The new eight-team Alliance of American Football believes that with legal sports betting sweeping the nation the time is right to challenge the dominance of the NFL. Many agree, among them MGM Resorts International, which also is an investor.

A League of Their Own

The fledgling Alliance of American Football is banking on post-Super Bowl down time and the spread of legal sports betting to whet enough fan interest to provide it with a foothold to compete with the NFL.

If it’s any indication, business was off to a strong start this month𑁋the league’s February 9 debut on CBS drew more than 2.9 million viewers, according to Nielsen, topping the NBA on ABC.

But backers know the field is littered with the broken bodies of upstarts who tried in the past to challenge the dominance of the National Football League. They know that only time will tell. But the league’s connections to the NFL will help.

Certainly, the AAF has plenty of savvy at the top. TV producer Charlie Ebersol is one of the founders. His father, Dick Ebersol, was a legendary executive with NBC—and a partner in the ill-fated XFL, which folded in 2001 after only one season. The other is Bill Polian, a pro football Hall of Famer and a former general manager of the Buffalo Bills. Together they’ve recruited a roster of big-name coaching veterans like Steve Spurrier, Mike Singletary, Dennis Erickson and Mike Martz to run the eight teams they’ve launched with, all of which the league owns, and they’ve secured distribution deals with NFL Network, TNT and Turner Broadcasting’s B/R Live streaming service, in addition to CBS Sports.

Timing the 10-week season to commence the weekend after the Super Bowl was by design as well, as was the decision to end it before the NFL draft.

As Ebersol put it, “It would be an act of insanity to try to compete with the NFL.”

Some gimmicks have been thrown for good measure. There are no kickoffs (teams will start on their 25-yard line instead) and no point-after kicks (only two-point conversions), and a so-called “sky judge” watches over the action with the power to correct officiating errors immediately.

Other innovations are raising some eyebrows: like no TV timeouts, completing games in two and a half hours, tickets priced no higher than $50, and three-year $250,000 contracts to hundreds of players, 70 percent of whom have played in the NFL.

“There’s always been a belief that there’s room for spring football because of the game’s popularity,” John Kosner, a media consultant and former ESPN executive told Bloomberg. But, he noted, “No one has pulled this off before, so it’s not trivial what they are trying to do.”

It won’t help that the ill-fated XFL is planning a comeback next year with Vince McMahan of World Wrestling Entertainment fame bankrolling the enterprise and big plans for 2020, including “reviewing every facet of the game, on-field and off, to see where changes can be made to make the game faster and more exciting”.

But Ebersol believes he’s got a winning formula, and with legal sports betting sweeping the country, he believes the timing is on his side.

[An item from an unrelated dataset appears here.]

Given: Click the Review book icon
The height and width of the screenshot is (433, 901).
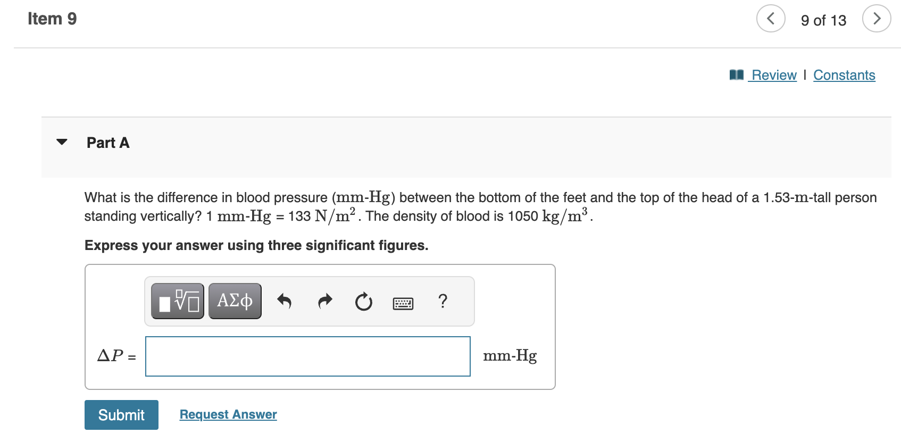Looking at the screenshot, I should 737,75.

“Two hundred million watch college and pro football compared to the 130 million combined that watch the other major sports,” he told Bloomberg. “We don’t need to get all of those football fans to tune back in, but I like our chances of getting a significant chunk of them.”

Kosner agrees, insofar as the movement of sports betting into the mainstream of American culture is generating levels of energy and investment in the business of sports he says are “unparalleled in my career”.

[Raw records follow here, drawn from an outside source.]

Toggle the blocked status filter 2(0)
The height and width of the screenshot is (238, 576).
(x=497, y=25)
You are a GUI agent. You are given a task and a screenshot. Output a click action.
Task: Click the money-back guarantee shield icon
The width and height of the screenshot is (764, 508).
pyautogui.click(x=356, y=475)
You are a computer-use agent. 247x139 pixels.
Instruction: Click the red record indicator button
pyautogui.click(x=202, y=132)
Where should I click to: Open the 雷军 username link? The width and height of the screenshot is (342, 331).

AAF backers include venture capital firms like Peter Thiel’s Founders Fund, media companies like the Chernin Group and casino giant MGM Resorts International, whose money the league is plowing into platforms like an app that can provide reams of data in milliseconds to engage fans with in-play betting and other interactive experiences.

“It’s a technology play,” said Scott Butera, MGM’s president for interactive gaming. “These specialty leagues will be relevant to sports betting. We think what they are doing is portable to other sports in terms of streaming, watching and making it an entertaining customer experience.”

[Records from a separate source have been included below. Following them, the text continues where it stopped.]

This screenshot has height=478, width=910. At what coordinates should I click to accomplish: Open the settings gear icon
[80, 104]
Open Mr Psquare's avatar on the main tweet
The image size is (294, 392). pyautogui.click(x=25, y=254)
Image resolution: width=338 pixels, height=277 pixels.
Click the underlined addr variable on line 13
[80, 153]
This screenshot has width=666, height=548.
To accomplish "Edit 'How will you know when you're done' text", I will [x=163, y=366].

So far, bettor interest has been anything but off the charts, and bookmakers are finding themselves challenged to set viable lines in the absence of any competitive history.

As Jay Kornegay, vice president of operations at the Westgate Las Vegas Superbook, told the Associated Press, Week 1 action “was light in football terms, but understandably so. Pretty robust at some books, comparable to an NBA game, while at others it trickled in.”

“It was more than I expected,” said Joe Asher, CEO of William Hill US, which operates books in Nevada, New Jersey and several other states. “Tiny in comparison to the NFL, but not bad considering it’s a brand-new league.”

Mattias Stetz, chief operating officer of Rush Street Interactive, which operates sportsbooks at two Pennsylvania casinos and in New Jersey, likewise described his handle as “relatively small to start.”

“But we expect it to pick up as players get more familiar with the league,” he said. “TV ratings were surprisingly high, and betting handle tends to follow public interest, so we are excited to see where things go from here.”

Ebersol, in the meantime, is counseling confidence and patience.

“We are not trying to be sexy. We just need to block and tackle on the field as well as off it,” he said. “This is going to take five to seven years, and there’s going to be empty seats at first. I caution everyone that this is not going to be an overnight success. But we will succeed.”